**What is required:**
Rewrite as a numbered list the rows between the line that contains "Describe the element" and the line that contains "at that location.", both included, with blank lines dropped and pictures left out.

==== The input

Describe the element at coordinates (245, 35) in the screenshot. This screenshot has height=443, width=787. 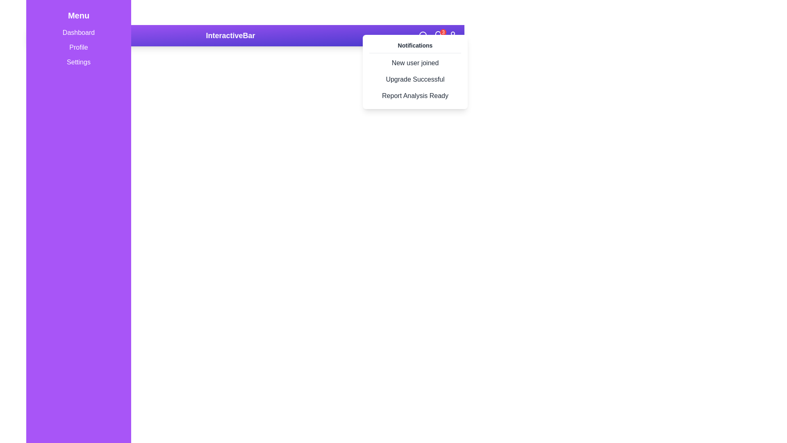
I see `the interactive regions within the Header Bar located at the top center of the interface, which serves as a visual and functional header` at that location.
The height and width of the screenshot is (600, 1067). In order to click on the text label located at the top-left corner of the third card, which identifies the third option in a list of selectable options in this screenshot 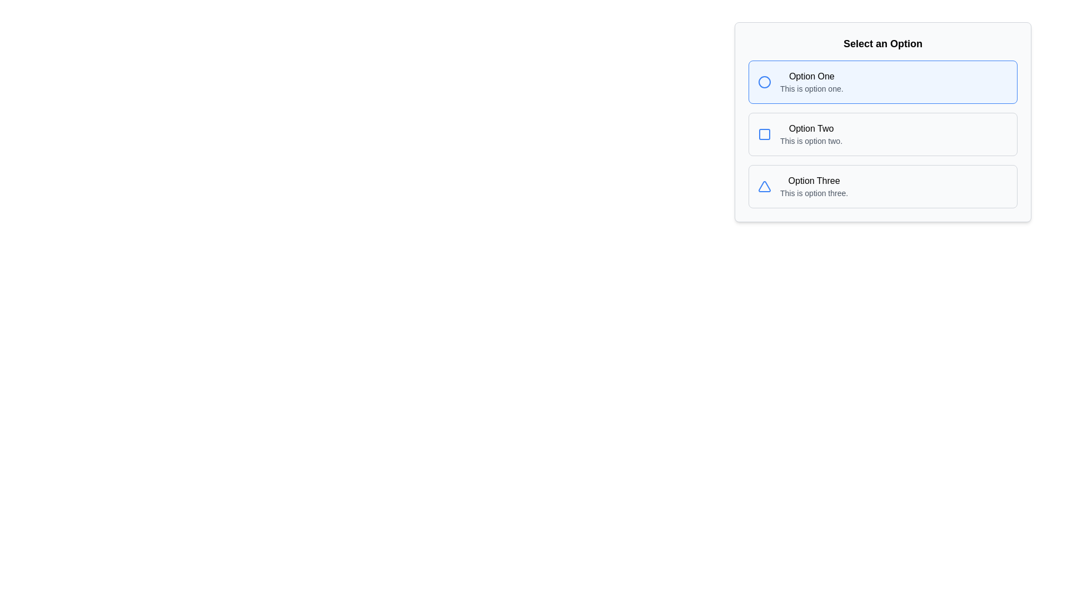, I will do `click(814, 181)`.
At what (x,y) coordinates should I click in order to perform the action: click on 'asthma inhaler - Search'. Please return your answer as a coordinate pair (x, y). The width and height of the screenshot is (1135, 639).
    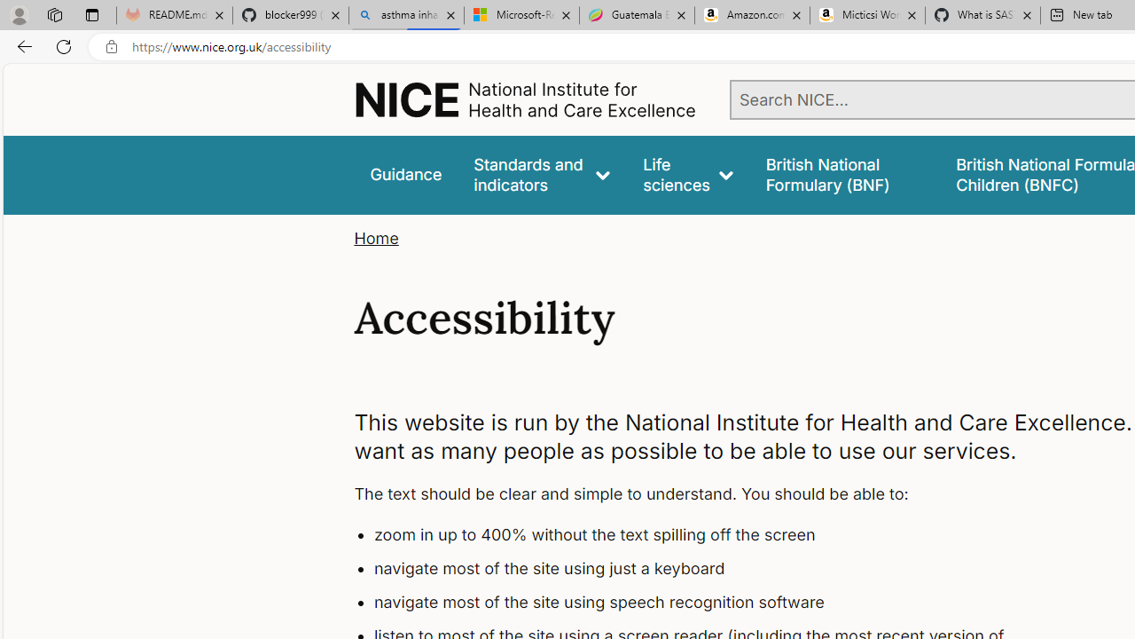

========
==== The input

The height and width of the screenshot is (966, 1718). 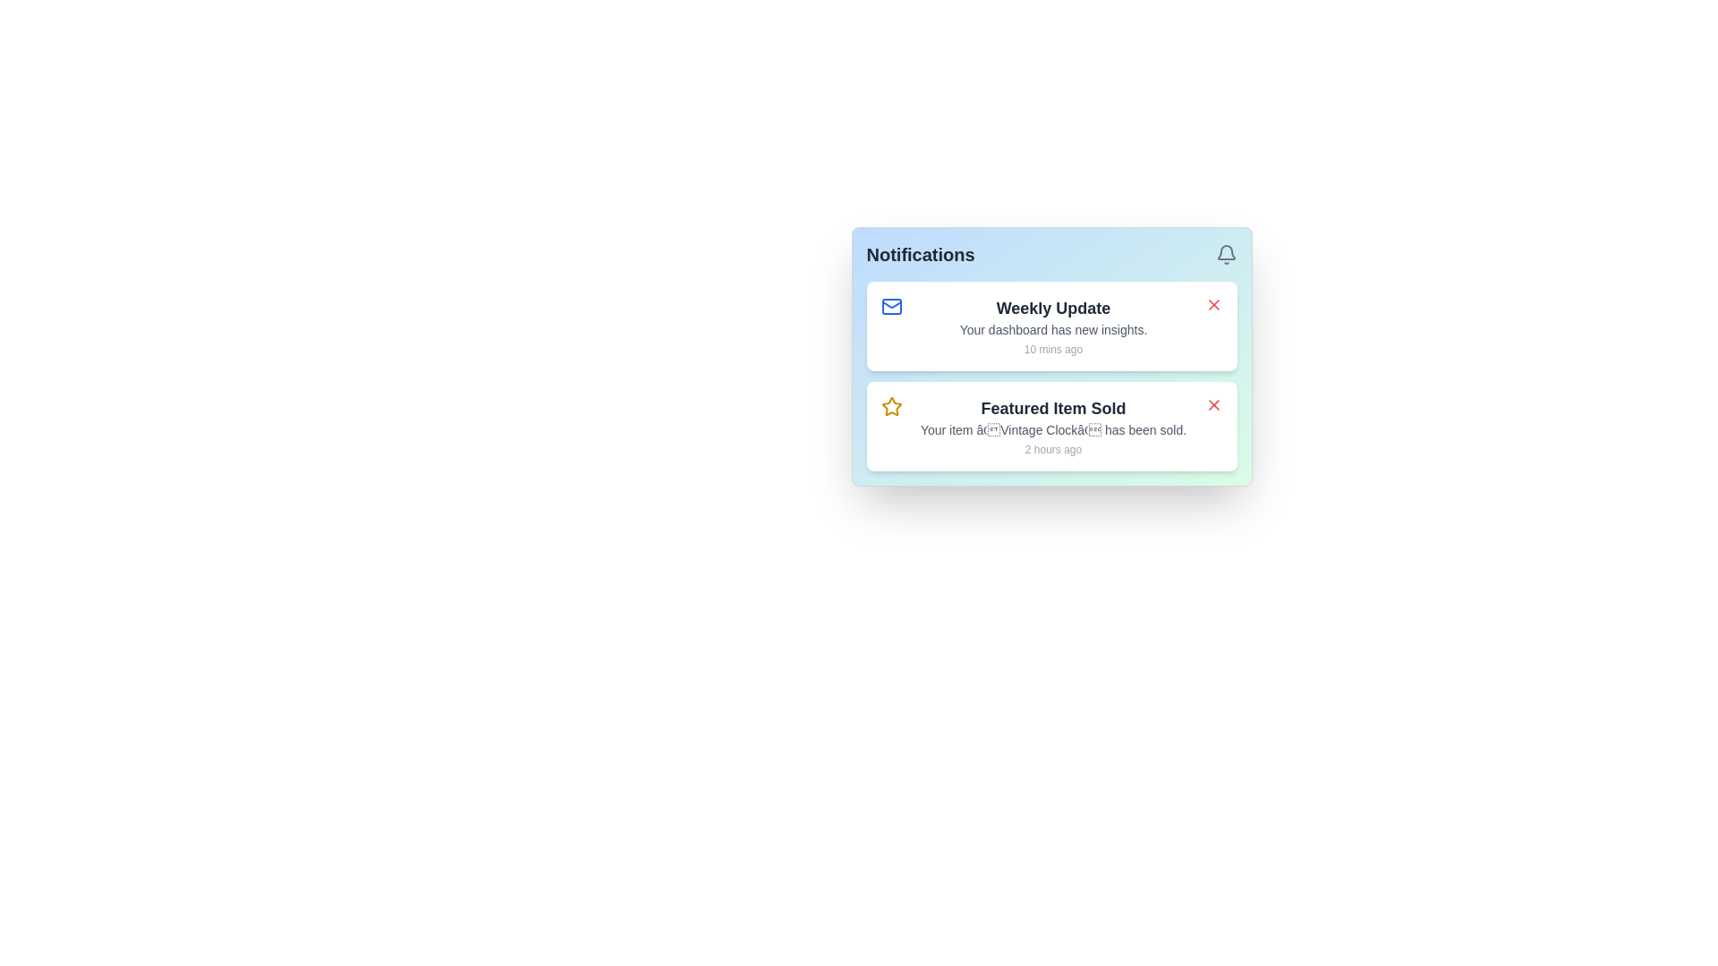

========
==== The input

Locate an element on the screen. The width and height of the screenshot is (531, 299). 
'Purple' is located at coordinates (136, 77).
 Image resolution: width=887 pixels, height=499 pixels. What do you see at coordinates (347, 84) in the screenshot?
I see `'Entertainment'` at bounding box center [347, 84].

========

**Reply to the exercise:**
1. Describe the element at coordinates (245, 35) in the screenshot. This screenshot has height=443, width=787. 
2. I see `the interactive regions within the Header Bar located at the top center of the interface, which serves as a visual and functional header` at that location.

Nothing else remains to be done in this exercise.